RFCXML is an XML language, used as the preferred format for Internet-Drafts and the canonical format for published RFCs since RFC 8650 in November 2019. It is documented on this site and formally specified in a RELAX NG Compact Syntax (RNC) schema. RFCXML documents can be fully validated against the schema.
The RFCXML vocabulary reference documents all of the elements and attributes and their usage and allowed values.
We recommend that authors start an I-D using a template from Templates and Schemas as this will simplify the process.
Authors will normally want to render their RFCXML I-D into more readable output and that process is explained in Rendering and converting.
RFCXML was previously known as the "xml2rfc vocabulary".
v1 of RFCXML was documented in RFC2629, published in 1999, when the preferred format for I-Ds was plain text and the canonical format for RFCs was nroff. This used a DTD for the formal specification.
v2 was documented in RFC 7749, published in February 2016, and switched to a RELAX NG Compact Syntax (RNC) schema. v2, is still actively used as some of the tools that process RFC XML do not fully support v3 or still default to v2.

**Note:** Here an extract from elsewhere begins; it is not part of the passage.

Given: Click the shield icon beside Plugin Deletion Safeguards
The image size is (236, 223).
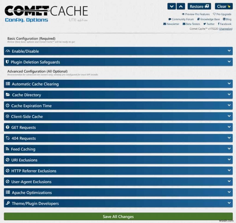Looking at the screenshot, I should 7,62.
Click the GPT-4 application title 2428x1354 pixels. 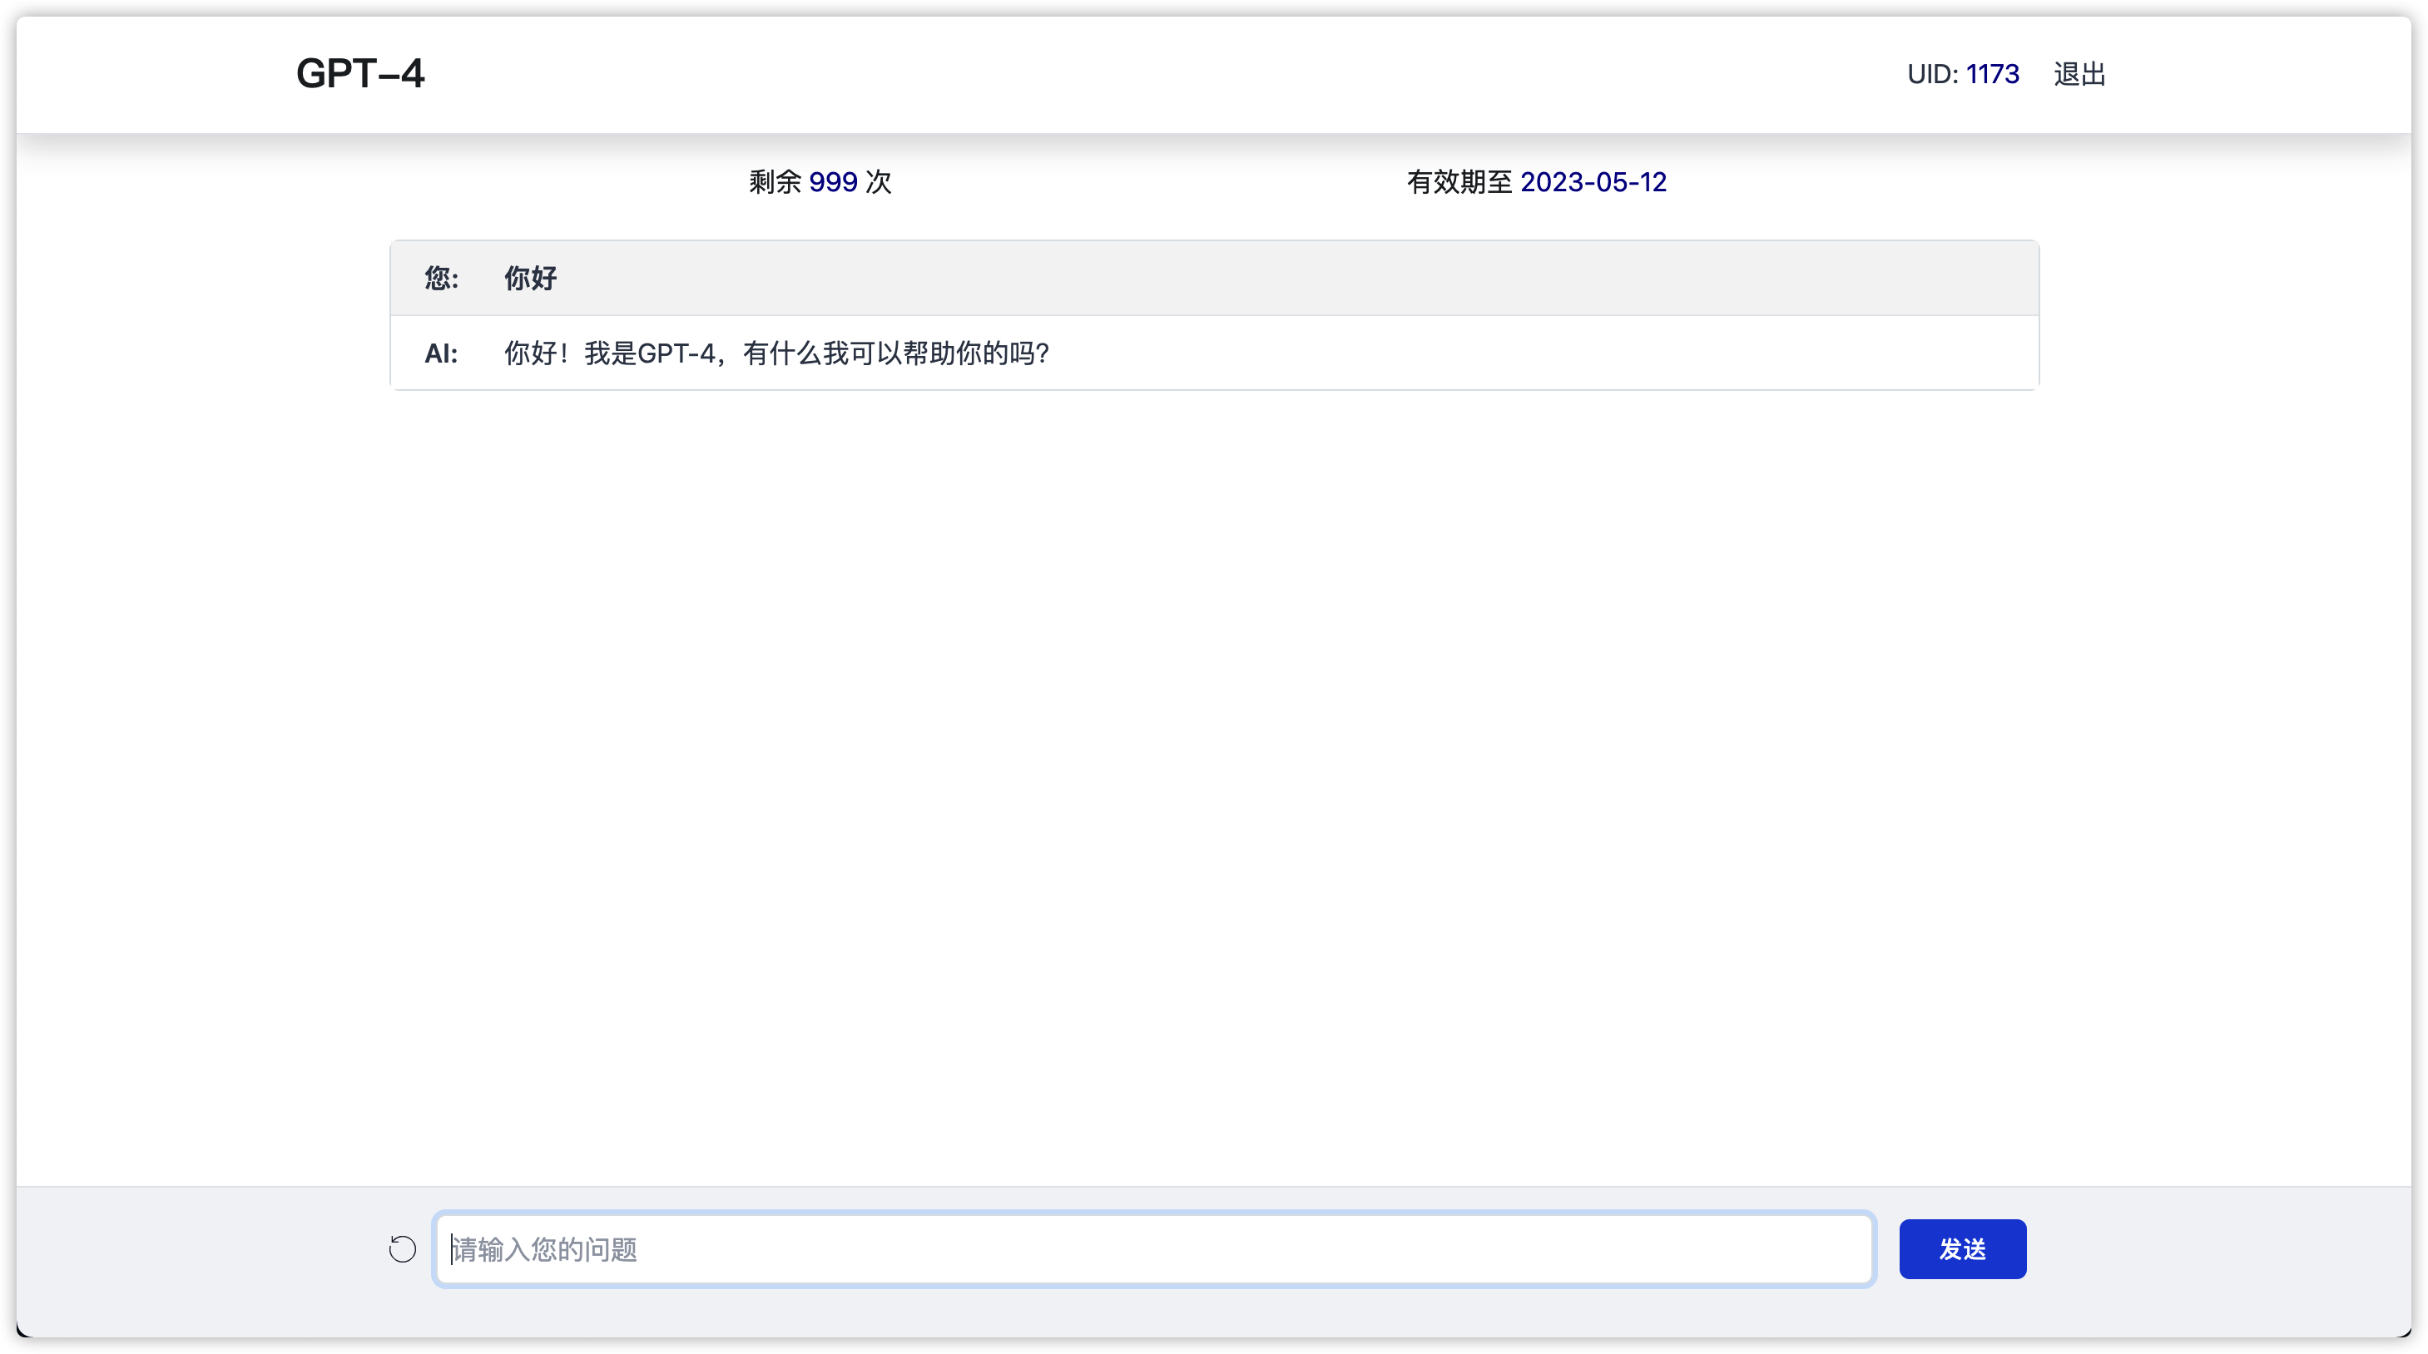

v3 was documented in RFC 7991, published in December 2016 but following publication a number of changes were made to the schema and so RFC 7991 cannot be considered a normative reference for RFCXML. The authoritative source of documentation for the schema as it currently exists, is this site in RFCXML vocabulary reference. For information only, the background to these changes is documented in the implementation notes for RFC 7991 (though it does not cover everyhing and there have been some further changes since that was written) and a more recent attempt to document those changes in The "xml2rfc" version 3 Vocabulary as Implemented.
Published RFCs go through a 'prep' process that makes multiple changes to the RFCXML in order to support the long time archival nature of RFCs. Key aspects of the prep tool are documented in RFC 7998.